United States District Court, D. New Jersey
Dec 12, 2022
Civil Action 22-1333 (D.N.J. Dec. 12, 2022)

Opinion

Civil Action 22-1333

12-12-2022

NEUROSURGICAL CARE OF NEW JERSEY, PA and RODERICK J. CLEMENTE, MD, Plaintiffs, v. UNITED HEALTHCARE INSURANCE COMPANY, Defendant.


Not for Publication

OPINION & ORDER

John Michael Vazquez, U.S.D.J.

Presently before the Court is a motion to dismiss filed by Defendant United Healthcare Insurance Company (“United”). D.E. 7. Plaintiffs filed a brief in opposition, D.E. 12, to which Defendant replied, D.E. 18. The Court reviewed the parties' submissions and decided the motion without oral argument pursuant to Fed.R.Civ.P. 78(b) and L. Civ. R. 78.1(b). For the reasons set forth below, Defendant's motion to dismiss is GRANTED.

United states that United HealthCare Services, Inc. is the correct entity in this matter. Def. Br. at 1.

For purposes of this Opinion, the Court refers to Defendant's brief in support of its motion (D.E. 7-1) as “Def. Br.”; Plaintiffs' opposition (D.E. 12) as “Plf. Opp.”; and Defendant's reply (D.E. 18) as “Def. Reply”.

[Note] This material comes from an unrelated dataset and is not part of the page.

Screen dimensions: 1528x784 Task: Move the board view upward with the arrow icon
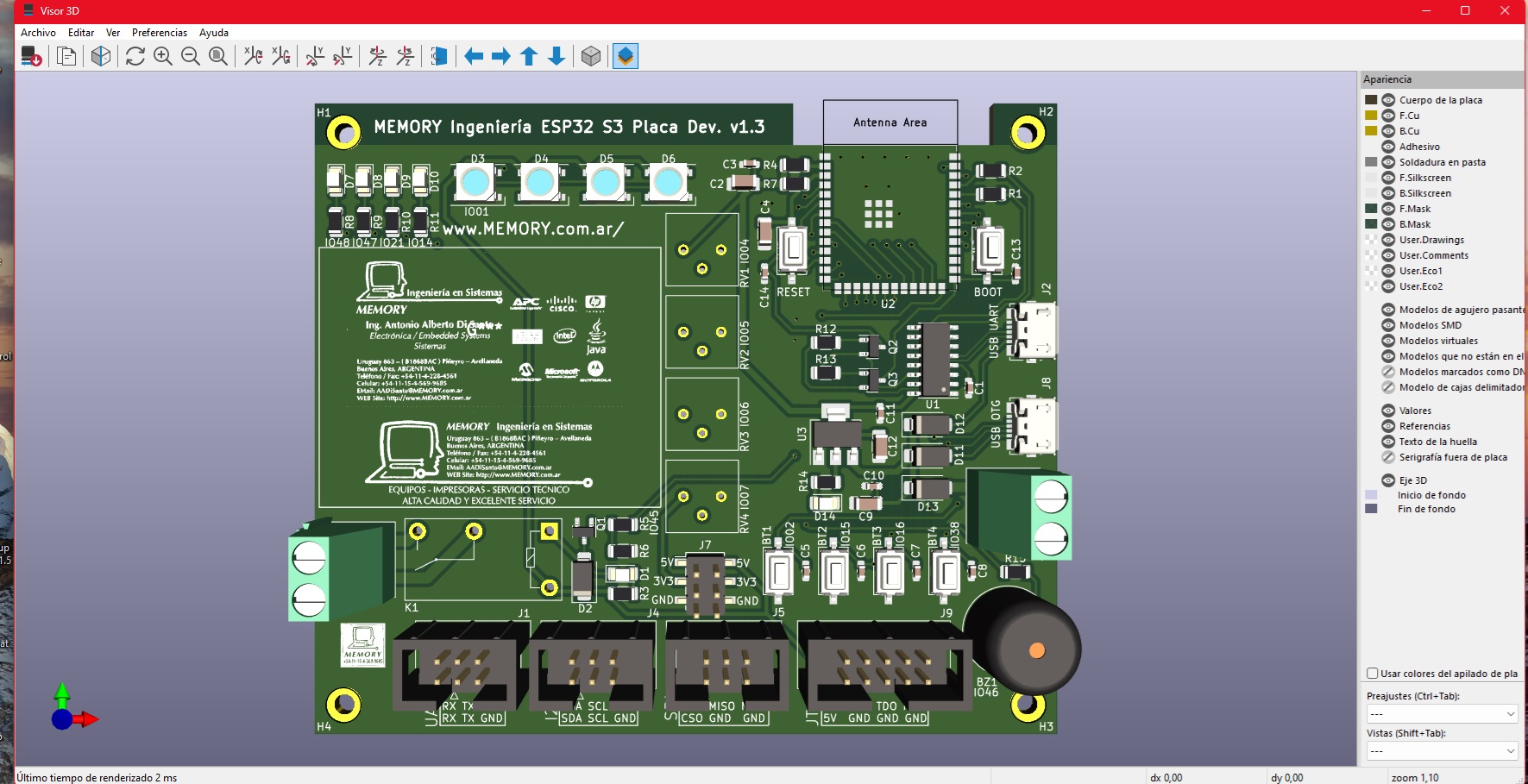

I. FACTUAL AND PROCEDURAL BACKGROUND

Plaintiffs, a healthcare services provider and neurosurgeon in New Jersey, bring suit to recover payments incurred when providing allegedly necessary medical services to patient “G.E.”. G.E. is a beneficiary of an employee welfare plan (the “Plan”) that is administered by United. Compl. ¶ 5; Stalinski Cert. ¶ 2, Ex. 1. The Plan is governed by the Employee Retirement Income Security Act of 1974 (“ERISA”). See Stalinski Cert., Ex. 1 at 181. Plaintiffs allege that they performed surgery on G.E. in August 2017 and billed United for $215,857. Compl. ¶¶ 6-10. United denied payment, claiming that the procedure was not medically necessary. Id. ¶ 12.

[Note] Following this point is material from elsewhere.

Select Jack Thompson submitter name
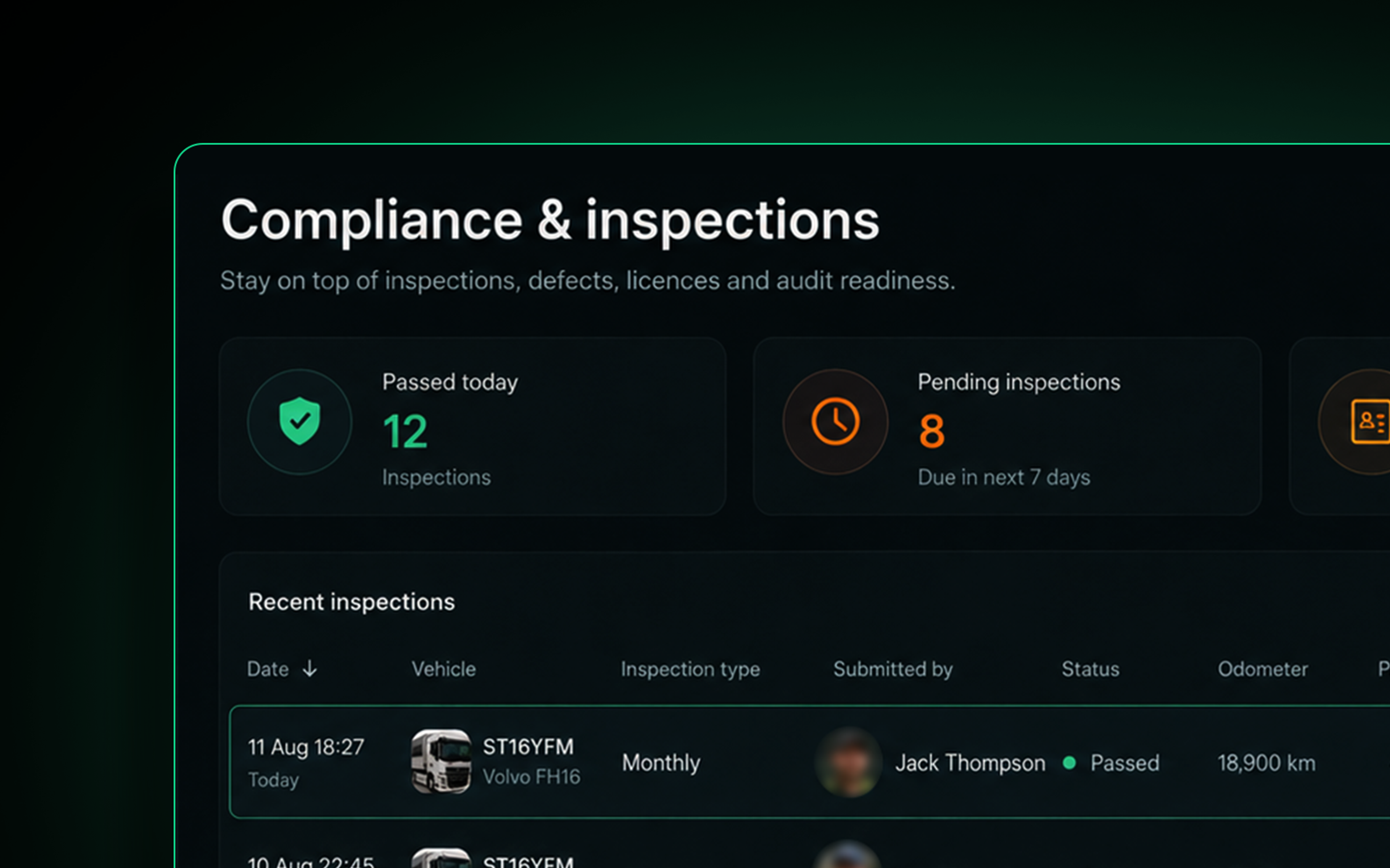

The factual background is taken from Plaintiffs' Complaint (“Compl.”). D.E. 1-1. When reviewing a motion to dismiss, a court accepts as true all well-pleaded facts in the Complaint. Fowler v. UPMC Shadyside, 578 F.3d 203, 210 (3d Cir. 2009). A court may also consider any document integral to or relied upon in the Complaint. Schmidt v. Skolas, 770 F.3d 241, 249 (3d Cir. 2014) (citing In re Burlington Coat Factory Sec. Litig., 114 F.3d 1410, 1426 (3d Cir. 1997)). Here, United maintains that in deciding this motion, the Court can rely on the relevant plan document. Def. Br. at 5-6; see also Stalinski Cert., Ex. 1 (the “Plan”). Plaintiffs do not appear to disagree. Accordingly, the Court considers the Plan, as it is relied upon and integral to the Complaint. In their opposition brief, however, Plaintiffs include two exhibits: an assignment of benefits (Exhibit A) and the Certification of Plaintiff Roderick J. Clemente, MD (Exhibit B). See D.E. 12. The assignment of benefits is not referenced in or integral to Plaintiffs' Complaint, and the Certification addresses many facts that are also not set forth in the Complaint. Consequently, the Court did not consider Exhibits A or B in deciding Defendant's motion.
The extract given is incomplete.